◆ Trecho da página ◆
+++

Esse mesmo autor, se valendo da ideia de contato como mecanismo de interação e troca, reconhece que a convivência entre diferentes civilizações, entre mundos distintos, é “excelente”, e classifica esse intercâmbio como um “oxigênio”. Entretanto, ressalta que esse fenômeno foi inexistente no processo de colonização, uma vez que “[...] entre colonizador e colonizado, só há lugar para o trabalho forçado, a intimidação, a pressão, a polícia, o imposto, o roubo, a violação, as culturas obrigatórias, o desprezo, a desconfiança, a arrogância, a suficiência, a grosseria, as elites descerebradas, as massas aviltadas [...] (CÉSAIRE, 1978, p.25)”, sendo assim, fica estabelecida uma relação de dominação.
Alicerçado nos postulados de Césaire (1978), de Serrano e Munanga (1995) e, dialogando com as ideias de Madonado-Torres (2018) definimos colonização como um instrumento de usurpação e subjugação, no qual a parte diminuída nesse processo, mesmo sendo a detentora de riquezas minerais, naturais e culturais, valorosas, é induzida a se projetar como incapacitada na regência de tais recursos. Os valores culturais, sociais e costumes do povo colonizado são negados e inferiorizados, forçando-os a assimilar outros saberes (do colonizador), criando, assim, uma máscara ideológica que materializa e legitima a subjugação.
Sendo assim, a partir da definição proposta, entendemos que a colonização, aqui também lida como sinônimo de colonialismo, foi um “[...] sistema de exploração econômica, de dominação política e de sujeição cultural [...] (SERRANO; MUNANGA, 1995, p,3).”
É válido destacar que o colonialismo que nos propomos a discutir nesta leitura é referente ao momento histórico da construção da modernidade. Enfatizamos tal ponto de vista para que não se confunda as diferentes explorações de um povo sobre o outro, nos diferentes tempos, com o intuito de compará-las e deslegitimar as reivindicações atuais dos povos vítimas do colonialismo moderno. Ou ainda, como alerta Maldonado-Torres (2018):
[...] [F]azer do colonialismo um conceito geral para que ele perca especificidade e quaisquer implicações sobre o presente. Isso não significa que não há laços importantes entre diferentes formas de colonialismo e construção do império, bem como entre vários modos de desumanização; no entanto, a relevância contemporânea do colonialismo e da descolonização é perdida se esses conceitos são abordados apenas dessa forma. (MALDONADO-TORRES, 2018, 35)

+++

◆ Tarefas a realizar ◆
1: Indique se cada afirmação abaixo concorda com o trecho sobre colonialismo, respondendo sim ou não e citando literalmente as palavras do trecho que decidem a questão. (a) O autor citado no primeiro parágrafo considera excelente a convivência entre diferentes civilizações. (b) O colonialismo discutido no trecho é o da Antiguidade. (c) Serrano e Munanga descrevem a colonização como um sistema de exploração econômica.
2: Segundo o trecho sobre colonialismo, de que riquezas é detentora a parte diminuída no processo de colonização?
3: Prossiga o trecho sobre colonialismo a partir do ponto em que ele termina.

◆ Conteúdo dos registros ◆
+++

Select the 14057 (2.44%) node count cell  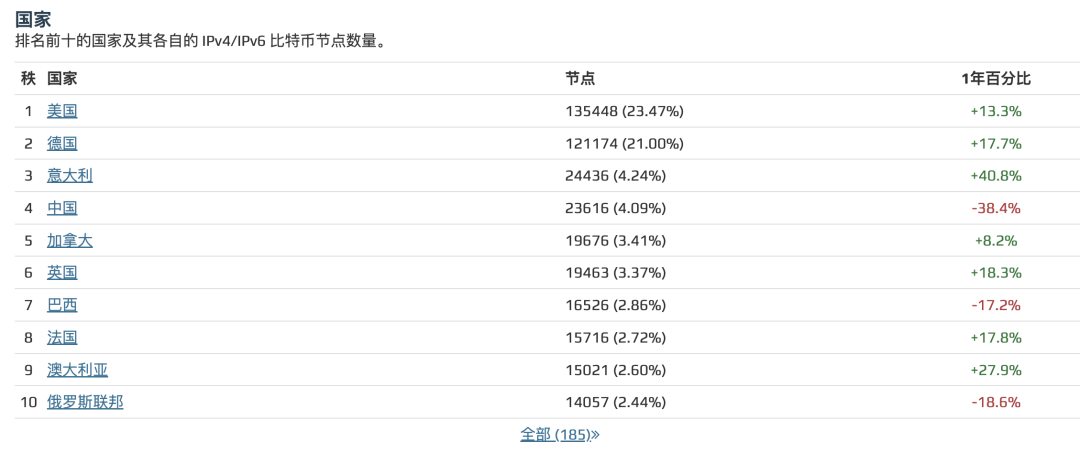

+++

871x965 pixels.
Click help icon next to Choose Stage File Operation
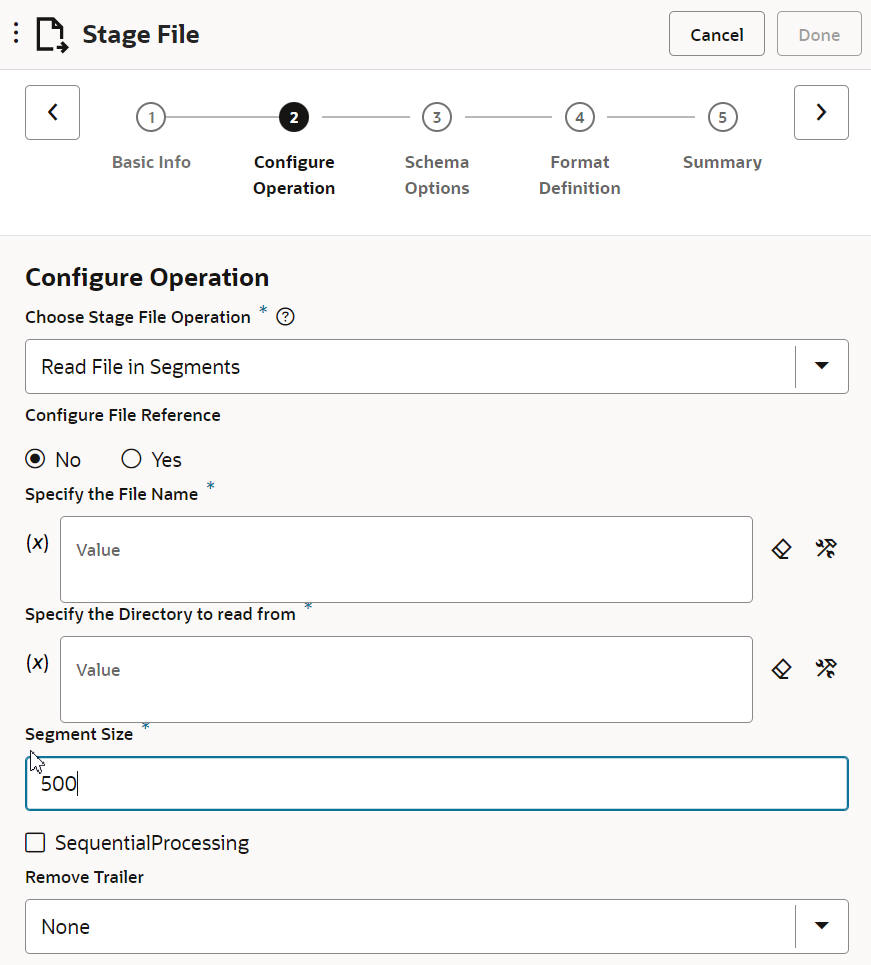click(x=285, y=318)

+++

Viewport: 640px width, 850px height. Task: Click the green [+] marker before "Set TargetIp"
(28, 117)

+++

◆ Resultados por tarefa ◆
1:
(a) Sim: "reconhece que a convivência entre diferentes civilizações, entre mundos distintos, é “excelente”".
(b) Não: "é referente ao momento histórico da construção da modernidade".
(c) Sim: "sistema de exploração econômica, de dominação política e de sujeição cultural".

2: Riquezas minerais, naturais e culturais.

3:
Em outras palavras, é importante que se reconheça as semelhanças entre os processos de exploração humana, mas se faz necessário pensar cada processo em suas especificidades sócio- históricas, bem como as suas influências materializadas na organização social contemporânea. Assim, podemos compreender o colonialismo como “[...] a formação histórica dos territórios coloniais [diferenciando] do colonialismo [que assume] modos específicos pelos quais os impérios ocidentais colonizaram a maior parte do mundo desde a ‘descoberta’ [...] (MALDONADO-TORRES, 2018, p.35).”
A ruptura com o modelo colonial se deu a partir de revoltas dos colonizados, frente às diversas formas de exploração, de negação e desumanização. No entanto, o discurso do processo de descolonização e independência foi “[...] uma vontade deliberada das potências coloniais de abrir mão de seus direitos[...] (SERRANO; MUNANGA, 1995, p,10)” ou ainda, uma livre inciativa dos colonizadores que ainda ganha eco em detrimento ao movimento de resistências dos explorados.
Esse discurso objetiva deslegitimar o protagonismo dos povos colonizados no processo de libertação da subjugação político-econômica, ventilando a ideia de que a independência foi cedida, e não conquistada. Entretanto, “[...] a história de lutas, às vezes violentas e trágicas, das antigas colônias desmente essa visão eurocêntrica da descolonização [...] (SERRANO; MUNANGA, 1995, p,10).”
Contudo, o fim oficial da exploração e domínio político-econômico das metrópoles sobre suas colônias não apagou a historicidade construída por meio dos anos sob o regime colonialista. Ou seja, o momento entendido como pós-colonial não corresponde a um apagamento das marcas do colonialismo, ou mesmo que “[...] os problemas do colonialismo foram resolvidos ou sucedidos por uma época livre de conflitos [...] (HALL, 2003, p.56).”
Mesmo não sendo seu objeto de estudo a colonialidade, mas tecendo críticas ao momento pós-colonial, Hall (2003) alerta para a necessidade de se pensar esse termo para além de um momento histórico ou uma “[...] sucessão cronológica do tipo antes/depois [...] (HALL, 2003, P.56)”, apontando que problemas de dependência, subdesenvolvimento e marginalização, presentes no período colonial, persistem no pós-colonial, mas se apresentam em uma nova configuração.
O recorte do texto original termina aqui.